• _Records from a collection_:
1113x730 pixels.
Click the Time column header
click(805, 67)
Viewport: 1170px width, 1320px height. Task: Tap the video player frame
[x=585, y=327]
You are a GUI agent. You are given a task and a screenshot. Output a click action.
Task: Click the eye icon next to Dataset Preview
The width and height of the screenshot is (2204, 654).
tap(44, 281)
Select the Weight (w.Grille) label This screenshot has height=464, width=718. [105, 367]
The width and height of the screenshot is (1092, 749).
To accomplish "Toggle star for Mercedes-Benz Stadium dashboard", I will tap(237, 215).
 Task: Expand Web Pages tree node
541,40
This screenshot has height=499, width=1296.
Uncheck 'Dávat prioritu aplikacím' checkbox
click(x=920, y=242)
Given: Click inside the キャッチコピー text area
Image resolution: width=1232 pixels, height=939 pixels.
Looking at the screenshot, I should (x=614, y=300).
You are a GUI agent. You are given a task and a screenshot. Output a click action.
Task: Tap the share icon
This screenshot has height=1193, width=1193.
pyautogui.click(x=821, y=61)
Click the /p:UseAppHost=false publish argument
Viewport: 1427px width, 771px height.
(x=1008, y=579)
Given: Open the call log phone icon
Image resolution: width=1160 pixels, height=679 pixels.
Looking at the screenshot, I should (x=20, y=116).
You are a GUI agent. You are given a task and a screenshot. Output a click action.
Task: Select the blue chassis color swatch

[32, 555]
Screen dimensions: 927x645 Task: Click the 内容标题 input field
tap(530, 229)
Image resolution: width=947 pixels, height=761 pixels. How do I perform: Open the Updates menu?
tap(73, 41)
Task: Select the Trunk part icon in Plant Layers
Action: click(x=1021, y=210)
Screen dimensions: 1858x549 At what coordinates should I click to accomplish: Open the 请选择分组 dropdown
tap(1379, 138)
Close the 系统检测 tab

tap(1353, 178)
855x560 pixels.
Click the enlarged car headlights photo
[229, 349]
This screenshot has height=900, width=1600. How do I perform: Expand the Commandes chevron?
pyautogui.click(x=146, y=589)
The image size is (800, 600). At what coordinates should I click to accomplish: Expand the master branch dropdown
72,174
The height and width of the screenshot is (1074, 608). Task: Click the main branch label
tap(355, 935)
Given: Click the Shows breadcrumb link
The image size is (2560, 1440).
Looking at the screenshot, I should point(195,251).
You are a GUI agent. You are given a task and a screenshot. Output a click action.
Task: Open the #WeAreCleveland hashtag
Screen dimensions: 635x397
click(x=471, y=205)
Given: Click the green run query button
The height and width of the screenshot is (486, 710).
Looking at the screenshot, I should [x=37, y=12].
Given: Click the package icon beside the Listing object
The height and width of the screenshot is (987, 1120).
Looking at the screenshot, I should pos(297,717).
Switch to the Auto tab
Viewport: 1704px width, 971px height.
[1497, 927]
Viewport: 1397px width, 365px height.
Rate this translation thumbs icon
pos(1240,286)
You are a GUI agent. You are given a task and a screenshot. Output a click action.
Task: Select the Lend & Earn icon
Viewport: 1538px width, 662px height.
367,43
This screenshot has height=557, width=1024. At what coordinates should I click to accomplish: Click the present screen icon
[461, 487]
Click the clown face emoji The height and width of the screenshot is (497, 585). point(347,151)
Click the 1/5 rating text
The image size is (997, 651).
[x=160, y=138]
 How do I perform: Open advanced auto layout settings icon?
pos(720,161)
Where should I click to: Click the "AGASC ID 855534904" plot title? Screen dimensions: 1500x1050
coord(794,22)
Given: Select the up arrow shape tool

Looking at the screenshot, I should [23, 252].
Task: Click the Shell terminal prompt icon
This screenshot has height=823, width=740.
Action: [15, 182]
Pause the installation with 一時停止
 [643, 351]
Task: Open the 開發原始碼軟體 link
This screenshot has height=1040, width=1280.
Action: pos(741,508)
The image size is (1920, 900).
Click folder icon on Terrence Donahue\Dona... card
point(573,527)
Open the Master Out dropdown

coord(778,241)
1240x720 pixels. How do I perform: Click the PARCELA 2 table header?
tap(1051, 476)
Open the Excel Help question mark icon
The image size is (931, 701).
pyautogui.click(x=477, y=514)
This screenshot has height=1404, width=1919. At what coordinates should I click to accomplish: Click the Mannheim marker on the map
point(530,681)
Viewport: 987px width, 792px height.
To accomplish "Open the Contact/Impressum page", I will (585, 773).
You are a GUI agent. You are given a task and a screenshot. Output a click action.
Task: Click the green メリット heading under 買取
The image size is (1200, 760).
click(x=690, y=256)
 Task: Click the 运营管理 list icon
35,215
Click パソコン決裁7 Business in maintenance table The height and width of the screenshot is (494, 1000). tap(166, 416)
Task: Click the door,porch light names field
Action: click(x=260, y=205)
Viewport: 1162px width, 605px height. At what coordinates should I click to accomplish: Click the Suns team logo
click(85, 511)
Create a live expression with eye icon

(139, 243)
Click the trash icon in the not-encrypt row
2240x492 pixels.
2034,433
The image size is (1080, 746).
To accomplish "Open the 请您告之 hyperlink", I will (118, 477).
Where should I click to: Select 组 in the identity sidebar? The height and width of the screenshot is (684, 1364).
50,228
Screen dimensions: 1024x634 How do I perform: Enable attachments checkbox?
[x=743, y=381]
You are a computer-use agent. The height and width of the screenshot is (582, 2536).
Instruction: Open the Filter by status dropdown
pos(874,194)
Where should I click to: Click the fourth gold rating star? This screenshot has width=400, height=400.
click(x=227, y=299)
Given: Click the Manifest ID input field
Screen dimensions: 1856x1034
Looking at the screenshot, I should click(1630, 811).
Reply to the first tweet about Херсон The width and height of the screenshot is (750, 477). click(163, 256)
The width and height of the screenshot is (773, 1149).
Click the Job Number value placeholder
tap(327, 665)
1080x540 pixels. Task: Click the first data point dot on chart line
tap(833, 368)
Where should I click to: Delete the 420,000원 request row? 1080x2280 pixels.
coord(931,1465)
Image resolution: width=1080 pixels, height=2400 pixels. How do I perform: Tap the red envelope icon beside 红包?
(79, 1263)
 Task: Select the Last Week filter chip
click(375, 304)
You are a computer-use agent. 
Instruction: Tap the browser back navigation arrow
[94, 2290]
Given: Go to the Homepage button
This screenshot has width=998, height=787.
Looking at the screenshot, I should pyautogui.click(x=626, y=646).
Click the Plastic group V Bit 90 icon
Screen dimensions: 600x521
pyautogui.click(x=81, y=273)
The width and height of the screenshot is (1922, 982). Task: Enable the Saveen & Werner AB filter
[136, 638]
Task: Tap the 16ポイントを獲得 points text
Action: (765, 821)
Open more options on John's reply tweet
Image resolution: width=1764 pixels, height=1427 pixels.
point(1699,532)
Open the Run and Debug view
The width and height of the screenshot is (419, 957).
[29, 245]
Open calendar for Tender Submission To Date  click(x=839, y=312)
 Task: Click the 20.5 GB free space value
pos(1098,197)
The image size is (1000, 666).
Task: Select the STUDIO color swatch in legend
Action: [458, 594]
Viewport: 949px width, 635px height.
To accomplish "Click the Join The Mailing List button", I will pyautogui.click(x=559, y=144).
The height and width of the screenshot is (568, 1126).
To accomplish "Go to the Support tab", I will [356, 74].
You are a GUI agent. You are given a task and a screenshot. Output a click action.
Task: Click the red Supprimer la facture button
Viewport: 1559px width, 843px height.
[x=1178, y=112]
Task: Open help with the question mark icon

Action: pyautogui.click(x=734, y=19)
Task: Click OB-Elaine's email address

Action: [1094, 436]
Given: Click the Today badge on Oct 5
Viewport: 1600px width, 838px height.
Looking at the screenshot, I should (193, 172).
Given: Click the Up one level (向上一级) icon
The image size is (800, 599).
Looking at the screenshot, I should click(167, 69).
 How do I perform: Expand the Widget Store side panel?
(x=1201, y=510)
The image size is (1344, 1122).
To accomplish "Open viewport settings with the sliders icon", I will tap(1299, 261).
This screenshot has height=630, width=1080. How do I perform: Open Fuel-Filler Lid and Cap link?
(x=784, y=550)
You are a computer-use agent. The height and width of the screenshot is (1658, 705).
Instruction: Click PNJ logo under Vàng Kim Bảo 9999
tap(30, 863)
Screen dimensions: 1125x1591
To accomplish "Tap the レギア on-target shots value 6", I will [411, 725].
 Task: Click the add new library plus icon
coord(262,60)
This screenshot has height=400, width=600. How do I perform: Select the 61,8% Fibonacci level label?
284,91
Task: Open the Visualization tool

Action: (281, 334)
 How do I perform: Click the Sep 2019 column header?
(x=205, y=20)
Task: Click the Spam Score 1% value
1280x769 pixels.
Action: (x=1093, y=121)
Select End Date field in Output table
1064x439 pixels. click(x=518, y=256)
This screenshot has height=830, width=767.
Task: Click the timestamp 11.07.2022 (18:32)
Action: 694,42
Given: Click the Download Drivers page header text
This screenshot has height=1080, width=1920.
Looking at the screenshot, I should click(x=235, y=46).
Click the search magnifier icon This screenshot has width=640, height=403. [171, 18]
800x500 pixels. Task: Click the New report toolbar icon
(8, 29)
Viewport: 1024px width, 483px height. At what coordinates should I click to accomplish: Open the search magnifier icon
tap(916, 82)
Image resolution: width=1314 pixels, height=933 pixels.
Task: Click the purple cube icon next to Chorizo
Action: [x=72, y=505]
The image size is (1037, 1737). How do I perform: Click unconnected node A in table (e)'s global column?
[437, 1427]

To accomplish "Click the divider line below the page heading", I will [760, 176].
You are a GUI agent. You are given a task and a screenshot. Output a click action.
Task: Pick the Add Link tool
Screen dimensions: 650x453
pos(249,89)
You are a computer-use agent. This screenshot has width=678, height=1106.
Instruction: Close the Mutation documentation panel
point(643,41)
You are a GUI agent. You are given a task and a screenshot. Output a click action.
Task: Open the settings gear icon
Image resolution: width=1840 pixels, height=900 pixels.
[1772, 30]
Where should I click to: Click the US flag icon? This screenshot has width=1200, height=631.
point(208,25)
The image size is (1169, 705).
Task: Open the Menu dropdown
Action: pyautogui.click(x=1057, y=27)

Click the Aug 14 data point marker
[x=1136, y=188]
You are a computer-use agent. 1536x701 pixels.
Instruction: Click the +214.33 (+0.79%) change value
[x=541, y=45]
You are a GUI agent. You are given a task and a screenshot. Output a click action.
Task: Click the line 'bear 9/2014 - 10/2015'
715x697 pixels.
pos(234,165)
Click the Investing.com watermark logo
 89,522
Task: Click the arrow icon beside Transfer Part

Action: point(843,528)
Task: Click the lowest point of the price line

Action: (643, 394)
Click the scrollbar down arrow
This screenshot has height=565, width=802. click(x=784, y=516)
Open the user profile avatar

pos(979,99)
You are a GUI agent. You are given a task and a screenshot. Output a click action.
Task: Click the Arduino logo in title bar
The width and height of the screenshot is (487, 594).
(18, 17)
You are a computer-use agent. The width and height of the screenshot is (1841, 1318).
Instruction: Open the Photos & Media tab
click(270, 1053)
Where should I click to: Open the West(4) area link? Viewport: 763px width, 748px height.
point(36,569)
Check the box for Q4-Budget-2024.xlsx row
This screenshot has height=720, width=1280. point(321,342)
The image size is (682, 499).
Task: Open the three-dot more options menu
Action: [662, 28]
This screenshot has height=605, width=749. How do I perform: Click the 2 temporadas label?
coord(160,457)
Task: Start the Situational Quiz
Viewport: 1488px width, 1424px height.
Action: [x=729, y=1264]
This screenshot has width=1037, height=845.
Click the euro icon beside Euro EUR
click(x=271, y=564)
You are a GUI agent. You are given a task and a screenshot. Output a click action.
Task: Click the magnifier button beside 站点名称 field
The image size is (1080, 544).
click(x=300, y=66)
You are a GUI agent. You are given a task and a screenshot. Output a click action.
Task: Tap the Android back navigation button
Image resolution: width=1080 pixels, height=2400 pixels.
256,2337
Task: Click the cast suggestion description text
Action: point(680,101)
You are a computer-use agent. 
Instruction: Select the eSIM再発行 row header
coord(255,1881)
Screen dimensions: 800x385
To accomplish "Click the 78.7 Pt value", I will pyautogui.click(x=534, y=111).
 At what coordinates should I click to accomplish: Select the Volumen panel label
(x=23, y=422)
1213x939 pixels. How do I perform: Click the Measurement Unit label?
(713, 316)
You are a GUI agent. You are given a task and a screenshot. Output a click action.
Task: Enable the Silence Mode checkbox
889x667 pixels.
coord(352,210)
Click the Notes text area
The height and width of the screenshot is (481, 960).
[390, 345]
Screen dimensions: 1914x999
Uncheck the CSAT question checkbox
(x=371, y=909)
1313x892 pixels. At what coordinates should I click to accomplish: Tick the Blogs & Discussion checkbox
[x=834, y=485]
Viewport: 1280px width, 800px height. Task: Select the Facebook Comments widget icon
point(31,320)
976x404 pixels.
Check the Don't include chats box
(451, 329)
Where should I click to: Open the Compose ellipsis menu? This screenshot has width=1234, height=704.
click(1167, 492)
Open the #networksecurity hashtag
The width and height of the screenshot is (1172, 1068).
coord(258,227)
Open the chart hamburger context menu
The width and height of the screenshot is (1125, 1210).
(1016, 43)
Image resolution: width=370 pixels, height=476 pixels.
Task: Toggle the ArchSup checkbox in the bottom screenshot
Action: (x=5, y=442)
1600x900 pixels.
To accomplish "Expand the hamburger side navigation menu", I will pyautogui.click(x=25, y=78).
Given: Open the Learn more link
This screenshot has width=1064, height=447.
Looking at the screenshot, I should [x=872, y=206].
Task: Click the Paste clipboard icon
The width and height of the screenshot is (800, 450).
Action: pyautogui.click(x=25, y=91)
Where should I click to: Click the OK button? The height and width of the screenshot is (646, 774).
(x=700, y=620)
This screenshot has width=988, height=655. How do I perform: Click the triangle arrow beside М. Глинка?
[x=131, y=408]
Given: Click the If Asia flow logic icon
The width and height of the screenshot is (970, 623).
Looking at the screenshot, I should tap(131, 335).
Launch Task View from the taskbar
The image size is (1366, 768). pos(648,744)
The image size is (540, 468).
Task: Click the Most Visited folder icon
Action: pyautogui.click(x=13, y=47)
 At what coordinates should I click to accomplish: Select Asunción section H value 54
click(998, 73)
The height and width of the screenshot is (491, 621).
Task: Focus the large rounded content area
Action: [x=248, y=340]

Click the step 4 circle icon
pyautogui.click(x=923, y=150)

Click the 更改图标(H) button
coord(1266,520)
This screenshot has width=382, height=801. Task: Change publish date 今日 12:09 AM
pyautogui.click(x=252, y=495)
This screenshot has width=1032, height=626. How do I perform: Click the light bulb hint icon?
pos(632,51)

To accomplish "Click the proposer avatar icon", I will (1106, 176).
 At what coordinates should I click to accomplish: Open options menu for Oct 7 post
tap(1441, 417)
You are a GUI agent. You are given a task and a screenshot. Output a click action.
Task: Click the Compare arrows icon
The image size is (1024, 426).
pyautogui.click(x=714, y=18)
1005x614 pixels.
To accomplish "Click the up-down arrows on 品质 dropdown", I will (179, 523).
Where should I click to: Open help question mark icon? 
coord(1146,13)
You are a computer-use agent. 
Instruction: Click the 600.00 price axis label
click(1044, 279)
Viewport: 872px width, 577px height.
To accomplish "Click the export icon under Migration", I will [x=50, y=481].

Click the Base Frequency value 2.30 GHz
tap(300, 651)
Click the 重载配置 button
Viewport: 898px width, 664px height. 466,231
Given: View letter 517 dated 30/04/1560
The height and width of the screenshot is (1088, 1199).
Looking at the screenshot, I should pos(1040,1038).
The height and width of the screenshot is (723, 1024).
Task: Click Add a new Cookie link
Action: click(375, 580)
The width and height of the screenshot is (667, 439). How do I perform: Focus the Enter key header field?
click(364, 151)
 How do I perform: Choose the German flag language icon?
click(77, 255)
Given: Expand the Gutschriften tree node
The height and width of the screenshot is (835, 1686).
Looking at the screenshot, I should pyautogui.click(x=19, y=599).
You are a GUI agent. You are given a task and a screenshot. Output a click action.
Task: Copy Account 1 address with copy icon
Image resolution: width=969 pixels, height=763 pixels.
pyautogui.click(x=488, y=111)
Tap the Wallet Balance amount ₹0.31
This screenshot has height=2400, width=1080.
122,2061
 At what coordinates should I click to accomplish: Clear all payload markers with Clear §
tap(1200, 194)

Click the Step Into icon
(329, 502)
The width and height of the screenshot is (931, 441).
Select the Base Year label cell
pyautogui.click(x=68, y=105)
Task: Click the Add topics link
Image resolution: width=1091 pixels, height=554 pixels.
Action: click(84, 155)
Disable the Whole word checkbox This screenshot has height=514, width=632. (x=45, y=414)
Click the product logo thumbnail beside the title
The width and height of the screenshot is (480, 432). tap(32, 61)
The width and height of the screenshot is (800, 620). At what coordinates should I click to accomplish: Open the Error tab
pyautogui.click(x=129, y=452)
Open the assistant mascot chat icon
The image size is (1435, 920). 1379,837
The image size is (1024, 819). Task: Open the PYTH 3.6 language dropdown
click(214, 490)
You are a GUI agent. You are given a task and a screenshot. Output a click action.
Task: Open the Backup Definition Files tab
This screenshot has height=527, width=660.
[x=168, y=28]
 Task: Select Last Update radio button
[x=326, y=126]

• _What is required_: Reproduce only the lines above, starting at the line with "The image size is (1037, 1737)." and ending at the line with "Task: Click the line 'bear 9/2014 - 10/2015'", exactly as written.

• _The completed task_:
The image size is (1037, 1737). How do I perform: Click unconnected node A in table (e)'s global column?
[437, 1427]

To accomplish "Click the divider line below the page heading", I will [760, 176].
You are a GUI agent. You are given a task and a screenshot. Output a click action.
Task: Pick the Add Link tool
Screen dimensions: 650x453
pos(249,89)
You are a computer-use agent. This screenshot has width=678, height=1106.
Instruction: Close the Mutation documentation panel
point(643,41)
You are a GUI agent. You are given a task and a screenshot. Output a click action.
Task: Open the settings gear icon
Image resolution: width=1840 pixels, height=900 pixels.
[1772, 30]
Where should I click to: Click the US flag icon? This screenshot has width=1200, height=631.
point(208,25)
The image size is (1169, 705).
Task: Open the Menu dropdown
Action: pyautogui.click(x=1057, y=27)

Click the Aug 14 data point marker
[x=1136, y=188]
You are a computer-use agent. 1536x701 pixels.
Instruction: Click the +214.33 (+0.79%) change value
[x=541, y=45]
You are a GUI agent. You are given a task and a screenshot. Output a click action.
Task: Click the line 'bear 9/2014 - 10/2015'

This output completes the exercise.